== Source document ==
Students Share Their Thoughts on Active Learning

“Learning is not a spectator sport. Students do not learn much just by sitting in class listening to teachers, memorizing prepackaged assignments, and spitting out answers. They must talk about what they are learning, write about it, relate it to past experiences, apply it to their daily lives. They must make what they learn part of themselves.”
– A. Chickering and Z.F. Gamson, “Seven principles for good practice,” AAHE Bulletin 39 (March 1987), 3-7.

Active learning, a learner-centered approach to teaching in which the responsibility for learning is placed upon the students (often working in collaboration with each other), is not new. Yet there are still many faculty who lecture almost exclusively and are convinced that active learning activities won’t work in their courses.

Some of the most frequently cited concerns about learning activities include that they take up too much class time, make it more difficult to control the class, work only in small classes, take too much time to design, and are difficult to grade.

Supporters of learner-centered teaching may counter those objections by citing a growing volume of research that supports active learning techniques. Or they may just have their students share their perspectives on active learning and what makes a learning activity effective for them.

(Entries from a dataset)

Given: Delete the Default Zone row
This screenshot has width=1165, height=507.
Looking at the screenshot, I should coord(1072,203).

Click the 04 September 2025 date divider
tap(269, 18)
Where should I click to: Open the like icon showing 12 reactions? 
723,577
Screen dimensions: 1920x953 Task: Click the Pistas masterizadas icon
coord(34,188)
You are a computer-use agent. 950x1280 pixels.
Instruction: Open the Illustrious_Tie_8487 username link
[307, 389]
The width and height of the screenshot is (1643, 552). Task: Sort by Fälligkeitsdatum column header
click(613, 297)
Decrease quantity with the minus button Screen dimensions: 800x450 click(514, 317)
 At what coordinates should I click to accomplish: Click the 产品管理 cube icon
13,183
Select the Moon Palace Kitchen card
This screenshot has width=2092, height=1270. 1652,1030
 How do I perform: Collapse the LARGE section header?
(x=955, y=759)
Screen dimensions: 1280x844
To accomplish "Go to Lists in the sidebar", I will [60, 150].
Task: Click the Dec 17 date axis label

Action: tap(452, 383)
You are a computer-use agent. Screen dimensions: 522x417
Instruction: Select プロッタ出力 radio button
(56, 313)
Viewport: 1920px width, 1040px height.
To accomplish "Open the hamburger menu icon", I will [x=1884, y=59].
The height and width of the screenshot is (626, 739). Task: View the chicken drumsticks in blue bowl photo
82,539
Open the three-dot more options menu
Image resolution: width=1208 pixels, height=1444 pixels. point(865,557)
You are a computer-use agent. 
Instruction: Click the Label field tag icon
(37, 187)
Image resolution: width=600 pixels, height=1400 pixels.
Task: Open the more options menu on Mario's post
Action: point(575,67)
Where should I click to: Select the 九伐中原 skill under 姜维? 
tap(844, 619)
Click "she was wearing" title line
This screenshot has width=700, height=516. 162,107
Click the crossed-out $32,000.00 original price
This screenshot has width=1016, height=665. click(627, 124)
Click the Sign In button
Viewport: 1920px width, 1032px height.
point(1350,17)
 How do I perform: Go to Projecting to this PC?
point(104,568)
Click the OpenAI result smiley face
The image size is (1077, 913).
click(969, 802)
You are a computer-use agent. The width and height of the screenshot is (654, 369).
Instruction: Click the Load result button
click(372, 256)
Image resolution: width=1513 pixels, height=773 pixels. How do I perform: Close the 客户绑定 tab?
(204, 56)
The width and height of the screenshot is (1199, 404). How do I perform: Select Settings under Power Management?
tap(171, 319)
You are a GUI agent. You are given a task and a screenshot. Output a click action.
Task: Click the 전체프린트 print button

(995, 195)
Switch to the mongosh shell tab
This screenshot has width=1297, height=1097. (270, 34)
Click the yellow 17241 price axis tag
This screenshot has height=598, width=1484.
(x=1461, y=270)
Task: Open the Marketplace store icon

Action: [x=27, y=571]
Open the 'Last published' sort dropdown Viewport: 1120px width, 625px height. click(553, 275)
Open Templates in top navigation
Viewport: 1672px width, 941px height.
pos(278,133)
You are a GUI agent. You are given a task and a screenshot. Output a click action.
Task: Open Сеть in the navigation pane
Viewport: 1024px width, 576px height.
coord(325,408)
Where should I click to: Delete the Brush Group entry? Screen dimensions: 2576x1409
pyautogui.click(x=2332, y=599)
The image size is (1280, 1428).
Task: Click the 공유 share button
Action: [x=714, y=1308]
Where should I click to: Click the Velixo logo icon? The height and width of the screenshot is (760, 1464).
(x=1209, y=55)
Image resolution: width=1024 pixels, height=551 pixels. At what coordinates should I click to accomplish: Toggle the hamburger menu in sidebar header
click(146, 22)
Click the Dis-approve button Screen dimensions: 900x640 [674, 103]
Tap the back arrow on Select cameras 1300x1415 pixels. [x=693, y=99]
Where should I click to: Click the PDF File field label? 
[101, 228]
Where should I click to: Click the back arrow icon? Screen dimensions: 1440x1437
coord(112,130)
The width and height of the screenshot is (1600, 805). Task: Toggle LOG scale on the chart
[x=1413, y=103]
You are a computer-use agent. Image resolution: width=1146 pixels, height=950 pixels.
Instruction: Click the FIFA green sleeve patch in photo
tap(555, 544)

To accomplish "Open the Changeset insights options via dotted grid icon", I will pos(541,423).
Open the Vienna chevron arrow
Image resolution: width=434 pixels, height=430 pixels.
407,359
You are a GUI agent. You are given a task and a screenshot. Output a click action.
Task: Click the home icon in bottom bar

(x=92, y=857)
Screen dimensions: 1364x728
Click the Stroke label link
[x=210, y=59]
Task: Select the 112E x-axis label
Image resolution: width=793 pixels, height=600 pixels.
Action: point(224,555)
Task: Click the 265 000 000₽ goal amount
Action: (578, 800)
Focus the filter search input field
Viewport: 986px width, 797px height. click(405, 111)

== Task ==
Extend the text on students' views of active learning, picking up after its final sentence. The data above plays no part in what follows.

== Reply to the task ==
In the online seminar Active Learning That Works: What Students Think presenter Ken Alford, Ph.D. took the latter approach. Using video clips from about a dozen students from across a variety of disciplines, the associate professor at Brigham Young University allowed students to share their thoughts on active learning—what they like and why they like it. Their comments, summarized here, cover a wide spectrum, including the benefits of learning activities to:

  • Help students build connections with what they’re learning
  • Bring a change of pace to class sessions so students don’t get bored
  • Force students to participate rather than allowing them to just sit back and be spectators
  • Allow students to get to know one another
  • Open the class to different perspectives
  • Make it easier to understand and remember the material

Of course being a learner-centered teacher doesn’t mean you never lecture. Active learning and lecture are not mutually exclusive. They can, and often are, used together in the same class session.

“It’s very easy to overpopulate your class with learning activities,” said Alford. “Learning activities should be the seasoning and not the main course. Look for opportunities in the class; normally they will stand out—key concepts, important transitional lessons, or a summation. View things from a student perspective. When do they really need to internalize a concept? Those kinds of places set themselves up for learning activities.”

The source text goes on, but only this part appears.